■ GIVEN RECORDS ■

★ ★ ★

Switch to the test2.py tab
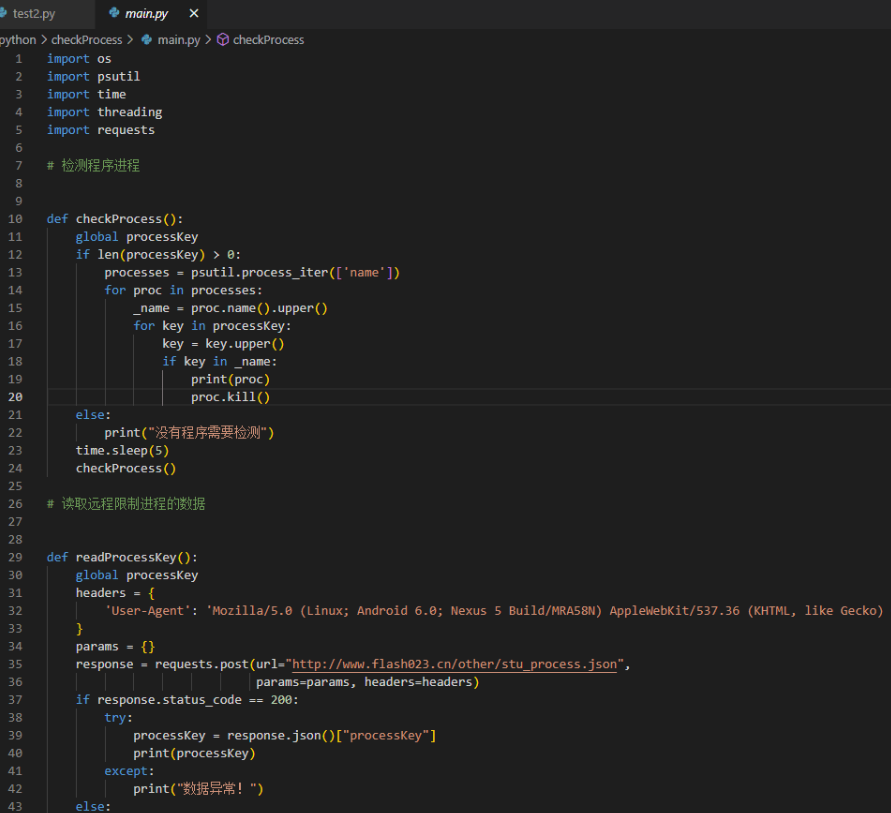 34,14
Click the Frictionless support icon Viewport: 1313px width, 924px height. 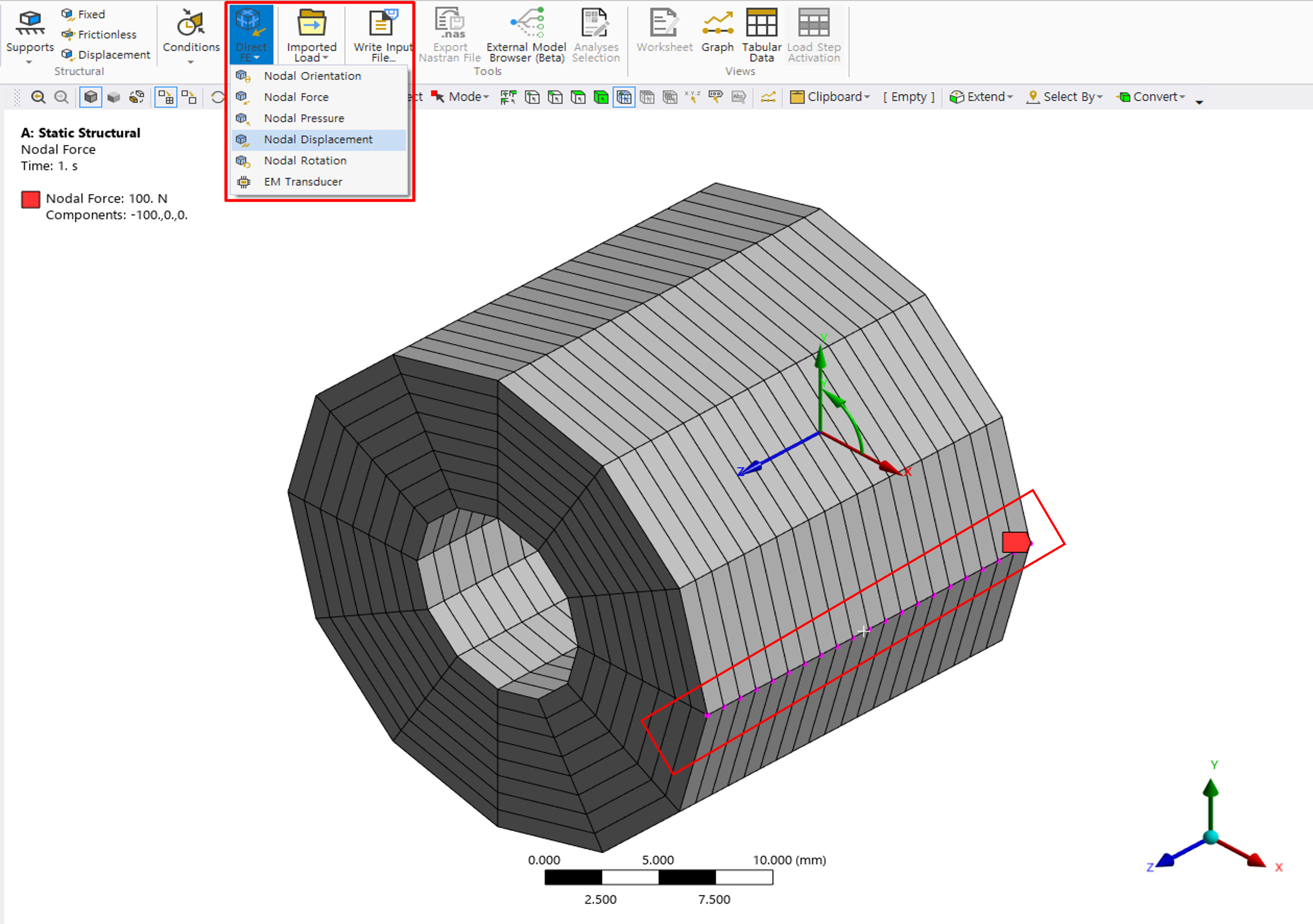100,34
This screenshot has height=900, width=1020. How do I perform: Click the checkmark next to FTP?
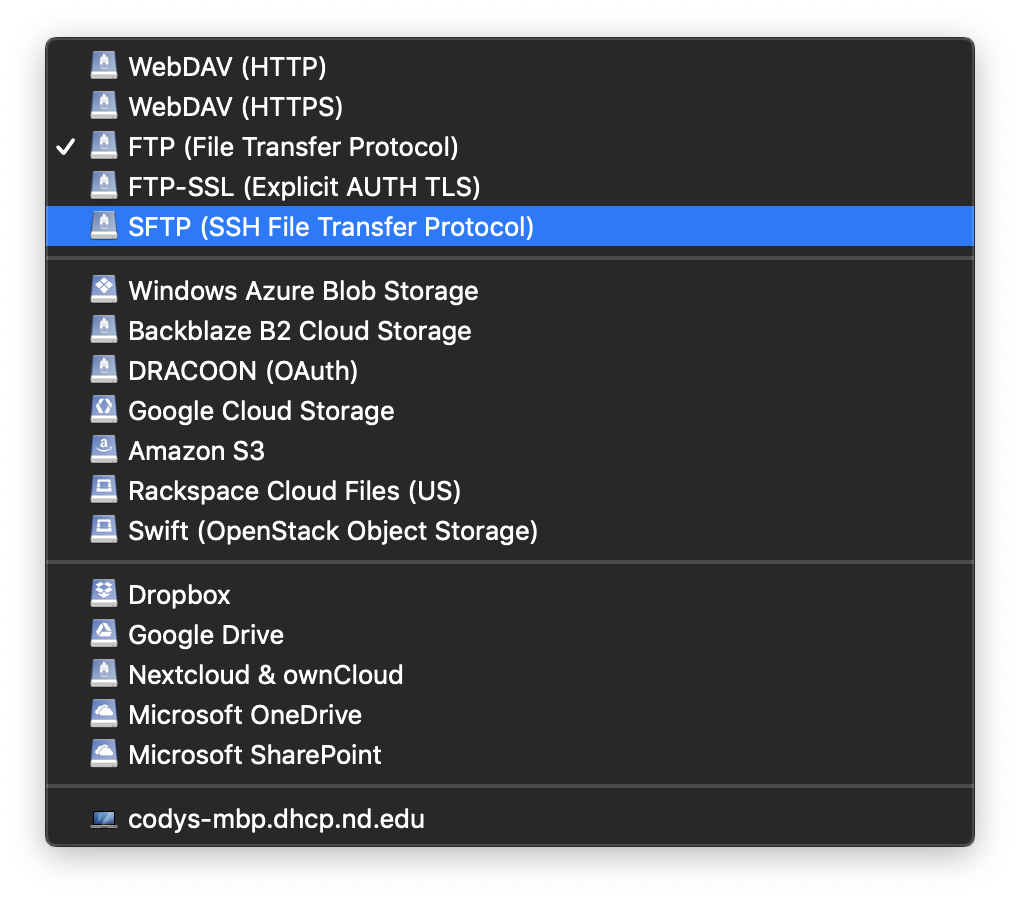pyautogui.click(x=66, y=147)
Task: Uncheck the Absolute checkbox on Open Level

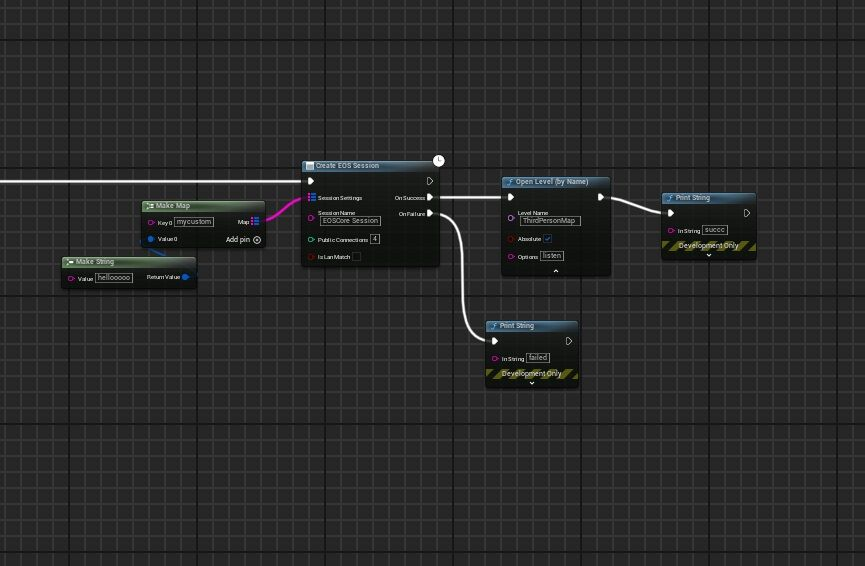Action: point(548,239)
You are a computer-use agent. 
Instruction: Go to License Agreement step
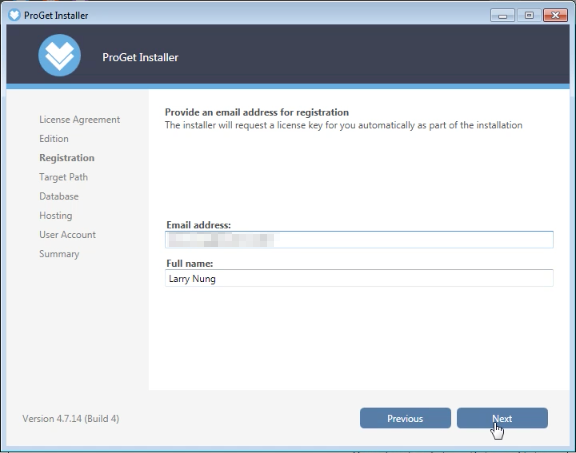click(80, 120)
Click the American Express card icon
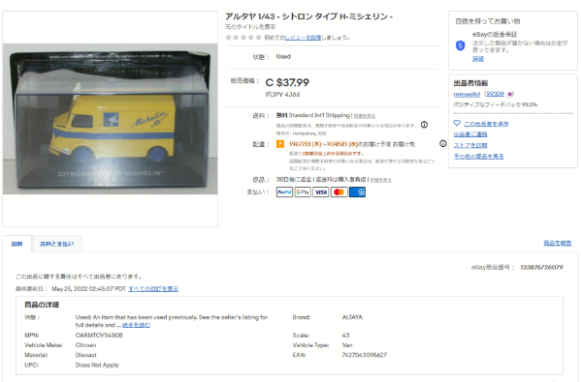 (x=357, y=192)
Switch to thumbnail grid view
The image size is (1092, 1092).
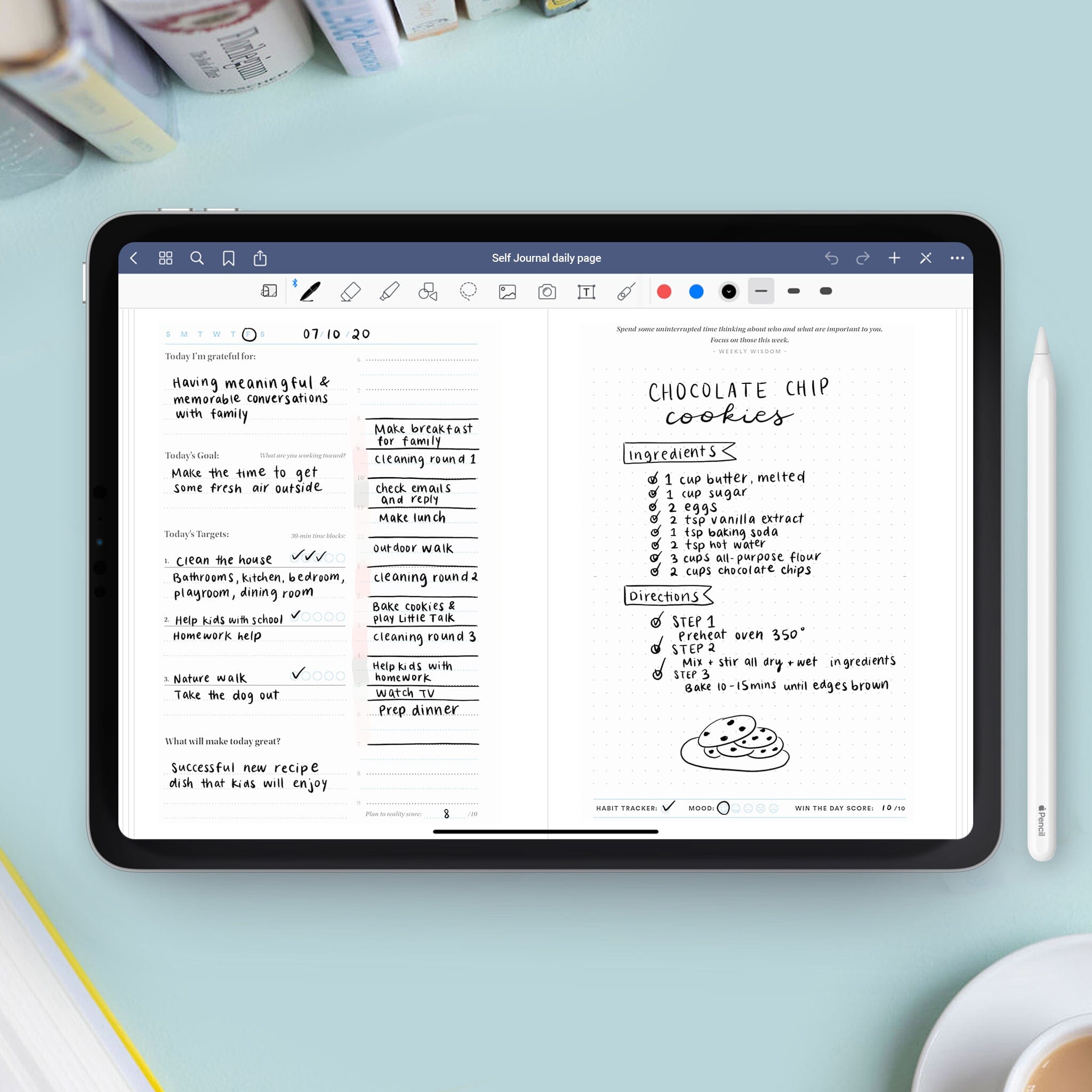(169, 258)
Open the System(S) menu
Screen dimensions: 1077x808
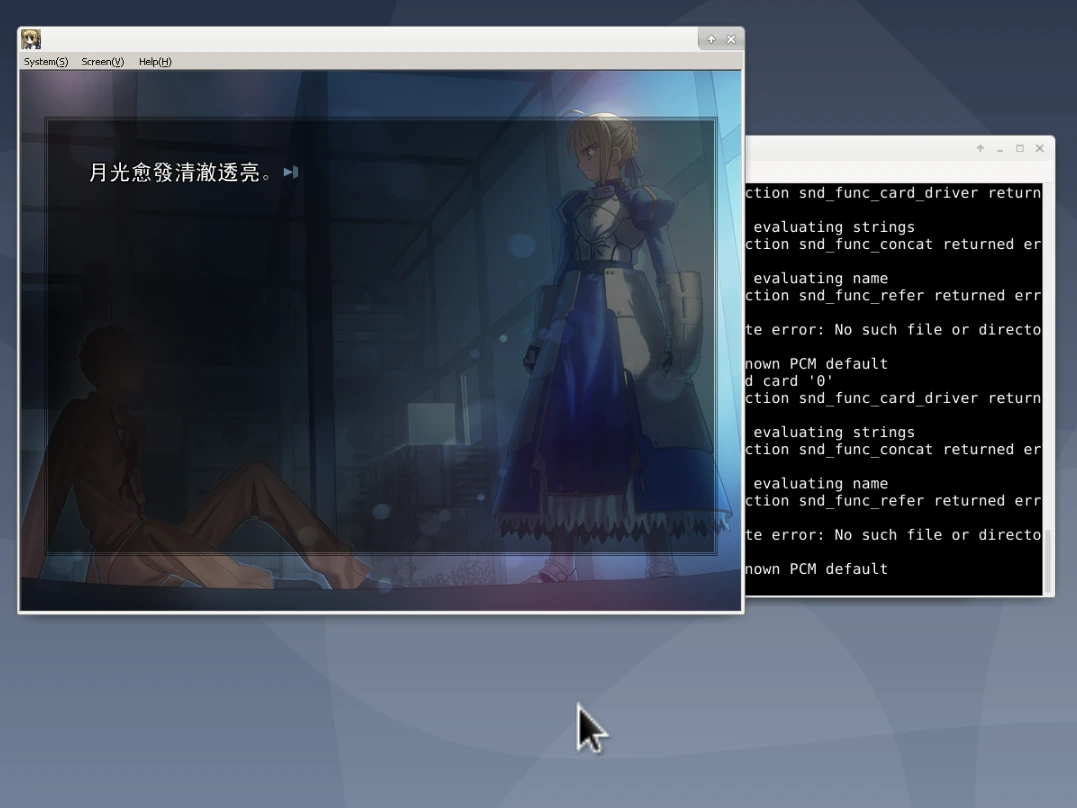click(45, 61)
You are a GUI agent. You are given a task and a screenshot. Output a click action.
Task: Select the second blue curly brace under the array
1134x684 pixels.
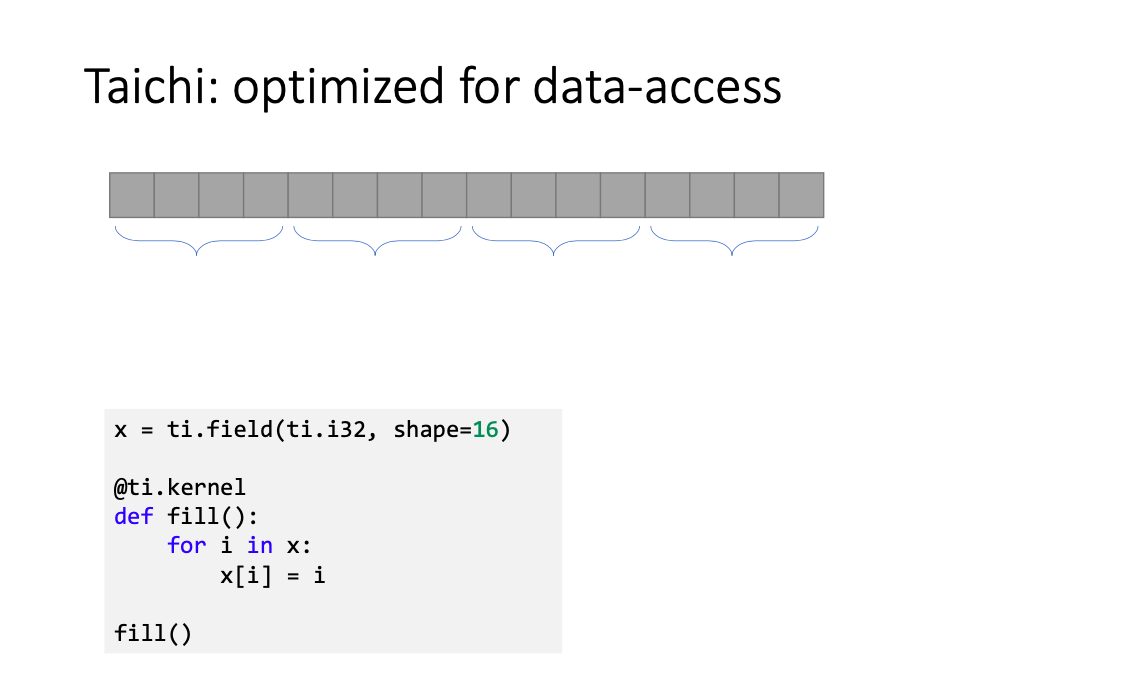click(377, 241)
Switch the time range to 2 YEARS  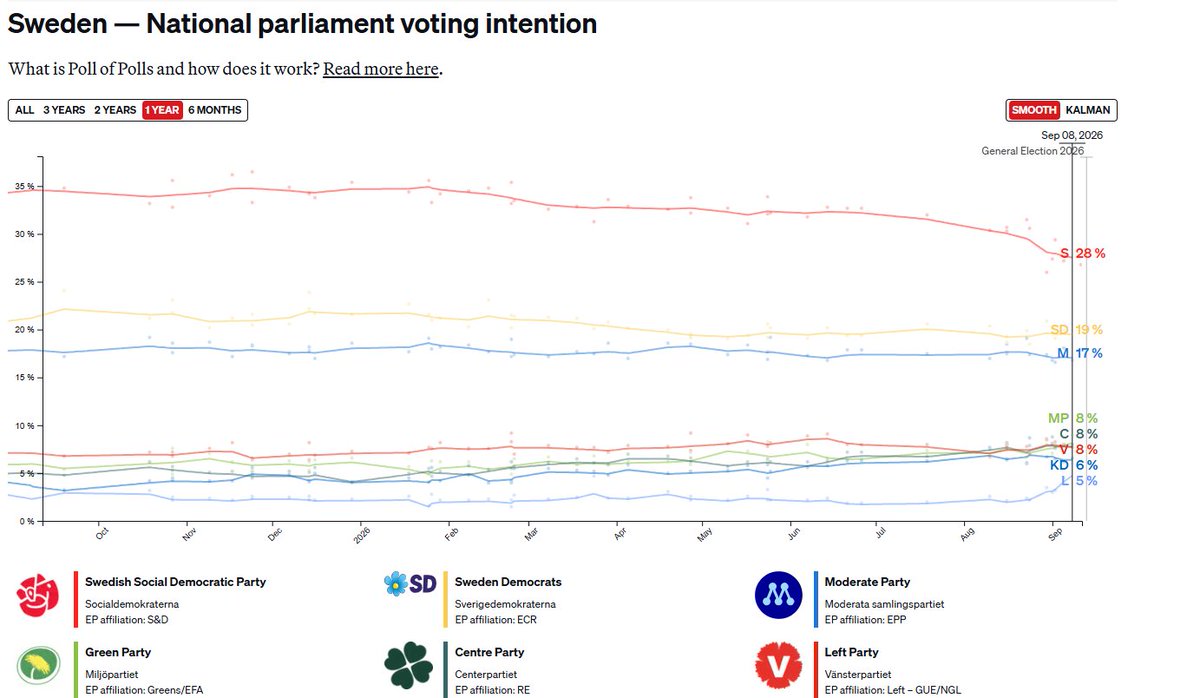[115, 110]
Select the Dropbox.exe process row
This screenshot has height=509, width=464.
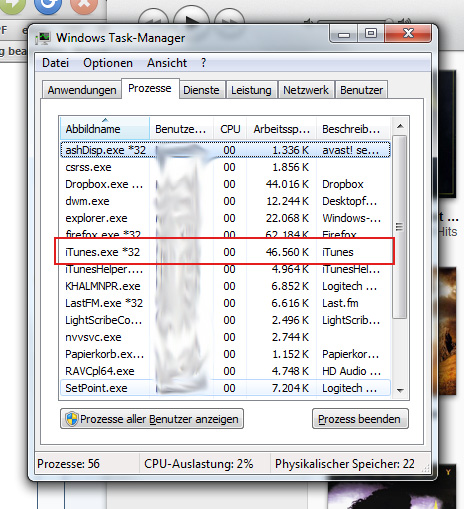point(225,184)
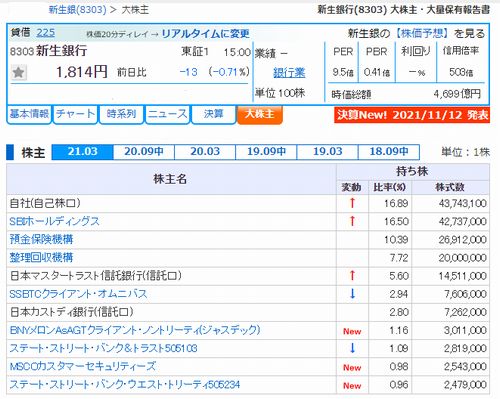
Task: Select the 18.09中 shareholder period tab
Action: tap(389, 152)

★ ★ ★

■ GOAL ■
Pull out every line of the records above that contains the string "agent". The match is case-sensitive.

■ COMPLETE RESPONSE ■
You are a computer-use agent. 
You are a GUI agent. You are given a task and a screenshot. Output a click action.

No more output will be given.